* **Try it**
The expected answer is the data below, retyped exactly.

(Records contained in a dataset)
□ □ □ □

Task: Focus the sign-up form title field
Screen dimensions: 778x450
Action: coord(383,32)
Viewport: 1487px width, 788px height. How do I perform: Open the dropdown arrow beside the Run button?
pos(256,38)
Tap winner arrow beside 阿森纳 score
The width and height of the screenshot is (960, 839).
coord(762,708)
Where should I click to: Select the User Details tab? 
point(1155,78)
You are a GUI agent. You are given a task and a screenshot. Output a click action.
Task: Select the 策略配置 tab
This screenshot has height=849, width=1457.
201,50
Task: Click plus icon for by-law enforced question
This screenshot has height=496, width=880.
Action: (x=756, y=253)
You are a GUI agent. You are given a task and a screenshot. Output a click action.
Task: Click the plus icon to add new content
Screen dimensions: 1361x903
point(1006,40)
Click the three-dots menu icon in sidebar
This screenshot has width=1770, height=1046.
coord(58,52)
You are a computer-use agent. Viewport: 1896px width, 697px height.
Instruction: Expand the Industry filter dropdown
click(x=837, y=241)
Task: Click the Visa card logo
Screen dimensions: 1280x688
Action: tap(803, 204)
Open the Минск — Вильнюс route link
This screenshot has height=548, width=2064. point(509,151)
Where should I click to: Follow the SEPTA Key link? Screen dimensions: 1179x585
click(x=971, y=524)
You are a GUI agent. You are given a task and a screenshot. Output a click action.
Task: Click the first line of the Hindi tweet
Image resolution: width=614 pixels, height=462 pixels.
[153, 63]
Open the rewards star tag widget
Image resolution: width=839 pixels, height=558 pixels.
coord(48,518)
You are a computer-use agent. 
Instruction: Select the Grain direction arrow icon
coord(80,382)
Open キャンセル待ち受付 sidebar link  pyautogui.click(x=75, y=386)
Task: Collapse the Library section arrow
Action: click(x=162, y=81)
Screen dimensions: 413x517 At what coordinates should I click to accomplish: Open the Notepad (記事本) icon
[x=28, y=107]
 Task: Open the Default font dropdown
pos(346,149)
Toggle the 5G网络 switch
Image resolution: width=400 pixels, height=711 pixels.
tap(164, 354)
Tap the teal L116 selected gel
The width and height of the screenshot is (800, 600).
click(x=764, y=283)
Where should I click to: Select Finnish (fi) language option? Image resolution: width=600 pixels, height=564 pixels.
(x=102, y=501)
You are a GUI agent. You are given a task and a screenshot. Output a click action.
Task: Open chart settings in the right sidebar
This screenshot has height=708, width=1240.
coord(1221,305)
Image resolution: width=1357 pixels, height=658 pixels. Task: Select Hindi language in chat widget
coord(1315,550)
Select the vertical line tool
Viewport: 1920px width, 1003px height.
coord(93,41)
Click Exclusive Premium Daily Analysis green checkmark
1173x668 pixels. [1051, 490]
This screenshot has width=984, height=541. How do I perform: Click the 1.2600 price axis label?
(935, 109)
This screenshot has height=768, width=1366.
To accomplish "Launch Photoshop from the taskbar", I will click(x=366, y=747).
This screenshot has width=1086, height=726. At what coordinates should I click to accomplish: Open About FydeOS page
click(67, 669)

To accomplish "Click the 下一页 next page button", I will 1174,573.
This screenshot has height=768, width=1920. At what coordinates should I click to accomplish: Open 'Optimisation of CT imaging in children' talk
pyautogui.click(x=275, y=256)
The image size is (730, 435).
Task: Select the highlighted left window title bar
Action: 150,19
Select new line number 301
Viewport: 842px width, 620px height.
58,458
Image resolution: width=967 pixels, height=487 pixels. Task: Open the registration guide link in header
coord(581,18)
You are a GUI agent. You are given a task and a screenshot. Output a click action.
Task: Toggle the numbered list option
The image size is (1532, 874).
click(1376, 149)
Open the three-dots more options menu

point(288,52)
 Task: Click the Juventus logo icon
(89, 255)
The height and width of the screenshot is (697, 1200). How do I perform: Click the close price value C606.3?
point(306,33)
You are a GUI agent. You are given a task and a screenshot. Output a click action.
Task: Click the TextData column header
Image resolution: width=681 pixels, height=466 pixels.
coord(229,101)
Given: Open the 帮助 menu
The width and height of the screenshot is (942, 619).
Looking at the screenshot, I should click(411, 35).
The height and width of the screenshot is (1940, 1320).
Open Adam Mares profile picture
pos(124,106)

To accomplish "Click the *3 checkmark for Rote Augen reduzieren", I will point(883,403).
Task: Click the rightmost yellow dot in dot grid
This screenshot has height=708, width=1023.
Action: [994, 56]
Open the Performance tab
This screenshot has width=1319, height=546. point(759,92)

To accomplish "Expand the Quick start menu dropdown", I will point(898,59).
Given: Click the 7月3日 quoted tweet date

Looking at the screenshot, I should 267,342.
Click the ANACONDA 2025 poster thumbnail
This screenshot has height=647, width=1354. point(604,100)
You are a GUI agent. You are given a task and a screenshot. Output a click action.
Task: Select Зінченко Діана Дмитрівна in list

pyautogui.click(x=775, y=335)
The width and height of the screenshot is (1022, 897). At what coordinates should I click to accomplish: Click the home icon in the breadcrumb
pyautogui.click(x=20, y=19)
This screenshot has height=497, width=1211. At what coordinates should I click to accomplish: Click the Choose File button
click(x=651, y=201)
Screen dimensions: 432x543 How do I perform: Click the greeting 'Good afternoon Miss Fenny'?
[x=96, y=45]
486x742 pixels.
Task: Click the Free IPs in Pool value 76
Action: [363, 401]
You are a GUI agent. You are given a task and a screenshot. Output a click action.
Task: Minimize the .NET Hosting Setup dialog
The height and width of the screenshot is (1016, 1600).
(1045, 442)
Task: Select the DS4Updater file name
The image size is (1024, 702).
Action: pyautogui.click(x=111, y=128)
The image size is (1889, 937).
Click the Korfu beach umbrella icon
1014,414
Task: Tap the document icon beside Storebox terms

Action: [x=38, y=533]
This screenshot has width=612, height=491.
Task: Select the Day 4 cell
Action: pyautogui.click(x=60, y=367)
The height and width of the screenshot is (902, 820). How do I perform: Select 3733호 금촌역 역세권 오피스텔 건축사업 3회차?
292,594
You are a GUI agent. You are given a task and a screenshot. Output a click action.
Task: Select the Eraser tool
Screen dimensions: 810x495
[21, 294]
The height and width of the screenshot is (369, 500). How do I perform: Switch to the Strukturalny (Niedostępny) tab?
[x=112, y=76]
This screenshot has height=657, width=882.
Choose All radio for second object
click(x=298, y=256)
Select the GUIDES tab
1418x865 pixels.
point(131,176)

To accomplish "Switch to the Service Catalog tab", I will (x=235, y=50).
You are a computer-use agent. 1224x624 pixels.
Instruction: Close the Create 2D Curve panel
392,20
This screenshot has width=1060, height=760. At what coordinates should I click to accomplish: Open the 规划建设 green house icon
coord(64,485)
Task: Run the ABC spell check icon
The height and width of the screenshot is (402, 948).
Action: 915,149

□ □ □ □

* **Written response**
Task: Focus the sign-up form title field
Screen dimensions: 778x450
Action: coord(383,32)
Viewport: 1487px width, 788px height. How do I perform: Open the dropdown arrow beside the Run button?
pos(256,38)
Tap winner arrow beside 阿森纳 score
The width and height of the screenshot is (960, 839).
coord(762,708)
Where should I click to: Select the User Details tab? 
point(1155,78)
You are a GUI agent. You are given a task and a screenshot. Output a click action.
Task: Select the 策略配置 tab
This screenshot has height=849, width=1457.
201,50
Task: Click plus icon for by-law enforced question
This screenshot has height=496, width=880.
Action: (x=756, y=253)
You are a GUI agent. You are given a task and a screenshot. Output a click action.
Task: Click the plus icon to add new content
Screen dimensions: 1361x903
point(1006,40)
Click the three-dots menu icon in sidebar
This screenshot has width=1770, height=1046.
coord(58,52)
You are a computer-use agent. Viewport: 1896px width, 697px height.
Instruction: Expand the Industry filter dropdown
click(x=837, y=241)
Task: Click the Visa card logo
Screen dimensions: 1280x688
Action: tap(803, 204)
Open the Минск — Вильнюс route link
This screenshot has height=548, width=2064. point(509,151)
Where should I click to: Follow the SEPTA Key link? Screen dimensions: 1179x585
click(x=971, y=524)
You are a GUI agent. You are given a task and a screenshot. Output a click action.
Task: Click the first line of the Hindi tweet
Image resolution: width=614 pixels, height=462 pixels.
[153, 63]
Open the rewards star tag widget
Image resolution: width=839 pixels, height=558 pixels.
coord(48,518)
You are a computer-use agent. 
Instruction: Select the Grain direction arrow icon
coord(80,382)
Open キャンセル待ち受付 sidebar link  pyautogui.click(x=75, y=386)
Task: Collapse the Library section arrow
Action: click(x=162, y=81)
Screen dimensions: 413x517 At what coordinates should I click to accomplish: Open the Notepad (記事本) icon
[x=28, y=107]
 Task: Open the Default font dropdown
pos(346,149)
Toggle the 5G网络 switch
Image resolution: width=400 pixels, height=711 pixels.
tap(164, 354)
Tap the teal L116 selected gel
The width and height of the screenshot is (800, 600).
click(x=764, y=283)
Where should I click to: Select Finnish (fi) language option? Image resolution: width=600 pixels, height=564 pixels.
(x=102, y=501)
You are a GUI agent. You are given a task and a screenshot. Output a click action.
Task: Open chart settings in the right sidebar
This screenshot has height=708, width=1240.
coord(1221,305)
Image resolution: width=1357 pixels, height=658 pixels. Task: Select Hindi language in chat widget
coord(1315,550)
Select the vertical line tool
Viewport: 1920px width, 1003px height.
coord(93,41)
Click Exclusive Premium Daily Analysis green checkmark
1173x668 pixels. [1051, 490]
This screenshot has width=984, height=541. How do I perform: Click the 1.2600 price axis label?
(935, 109)
This screenshot has height=768, width=1366.
To accomplish "Launch Photoshop from the taskbar", I will click(x=366, y=747).
This screenshot has width=1086, height=726. At what coordinates should I click to accomplish: Open About FydeOS page
click(67, 669)

To accomplish "Click the 下一页 next page button", I will 1174,573.
This screenshot has height=768, width=1920. At what coordinates should I click to accomplish: Open 'Optimisation of CT imaging in children' talk
pyautogui.click(x=275, y=256)
The image size is (730, 435).
Task: Select the highlighted left window title bar
Action: 150,19
Select new line number 301
Viewport: 842px width, 620px height.
58,458
Image resolution: width=967 pixels, height=487 pixels. Task: Open the registration guide link in header
coord(581,18)
You are a GUI agent. You are given a task and a screenshot. Output a click action.
Task: Toggle the numbered list option
The image size is (1532, 874).
click(1376, 149)
Open the three-dots more options menu

point(288,52)
 Task: Click the Juventus logo icon
(89, 255)
The height and width of the screenshot is (697, 1200). How do I perform: Click the close price value C606.3?
point(306,33)
You are a GUI agent. You are given a task and a screenshot. Output a click action.
Task: Click the TextData column header
Image resolution: width=681 pixels, height=466 pixels.
coord(229,101)
Given: Open the 帮助 menu
The width and height of the screenshot is (942, 619).
Looking at the screenshot, I should click(411, 35).
The height and width of the screenshot is (1940, 1320).
Open Adam Mares profile picture
pos(124,106)

To accomplish "Click the *3 checkmark for Rote Augen reduzieren", I will point(883,403).
Task: Click the rightmost yellow dot in dot grid
This screenshot has height=708, width=1023.
Action: [994, 56]
Open the Performance tab
This screenshot has width=1319, height=546. point(759,92)

To accomplish "Expand the Quick start menu dropdown", I will point(898,59).
Given: Click the 7月3日 quoted tweet date

Looking at the screenshot, I should 267,342.
Click the ANACONDA 2025 poster thumbnail
This screenshot has height=647, width=1354. point(604,100)
You are a GUI agent. You are given a task and a screenshot. Output a click action.
Task: Select Зінченко Діана Дмитрівна in list

pyautogui.click(x=775, y=335)
The width and height of the screenshot is (1022, 897). At what coordinates should I click to accomplish: Click the home icon in the breadcrumb
pyautogui.click(x=20, y=19)
This screenshot has height=497, width=1211. At what coordinates should I click to accomplish: Click the Choose File button
click(x=651, y=201)
Screen dimensions: 432x543 How do I perform: Click the greeting 'Good afternoon Miss Fenny'?
[x=96, y=45]
486x742 pixels.
Task: Click the Free IPs in Pool value 76
Action: [363, 401]
You are a GUI agent. You are given a task and a screenshot. Output a click action.
Task: Minimize the .NET Hosting Setup dialog
The height and width of the screenshot is (1016, 1600).
(1045, 442)
Task: Select the DS4Updater file name
The image size is (1024, 702).
Action: pyautogui.click(x=111, y=128)
The image size is (1889, 937).
Click the Korfu beach umbrella icon
1014,414
Task: Tap the document icon beside Storebox terms

Action: [x=38, y=533]
This screenshot has width=612, height=491.
Task: Select the Day 4 cell
Action: pyautogui.click(x=60, y=367)
The height and width of the screenshot is (902, 820). How do I perform: Select 3733호 금촌역 역세권 오피스텔 건축사업 3회차?
292,594
You are a GUI agent. You are given a task and a screenshot. Output a click action.
Task: Select the Eraser tool
Screen dimensions: 810x495
[21, 294]
The height and width of the screenshot is (369, 500). How do I perform: Switch to the Strukturalny (Niedostępny) tab?
[x=112, y=76]
This screenshot has height=657, width=882.
Choose All radio for second object
click(x=298, y=256)
Select the GUIDES tab
1418x865 pixels.
point(131,176)

To accomplish "Switch to the Service Catalog tab", I will (x=235, y=50).
You are a computer-use agent. 1224x624 pixels.
Instruction: Close the Create 2D Curve panel
392,20
This screenshot has width=1060, height=760. At what coordinates should I click to accomplish: Open the 规划建设 green house icon
coord(64,485)
Task: Run the ABC spell check icon
The height and width of the screenshot is (402, 948).
Action: 915,149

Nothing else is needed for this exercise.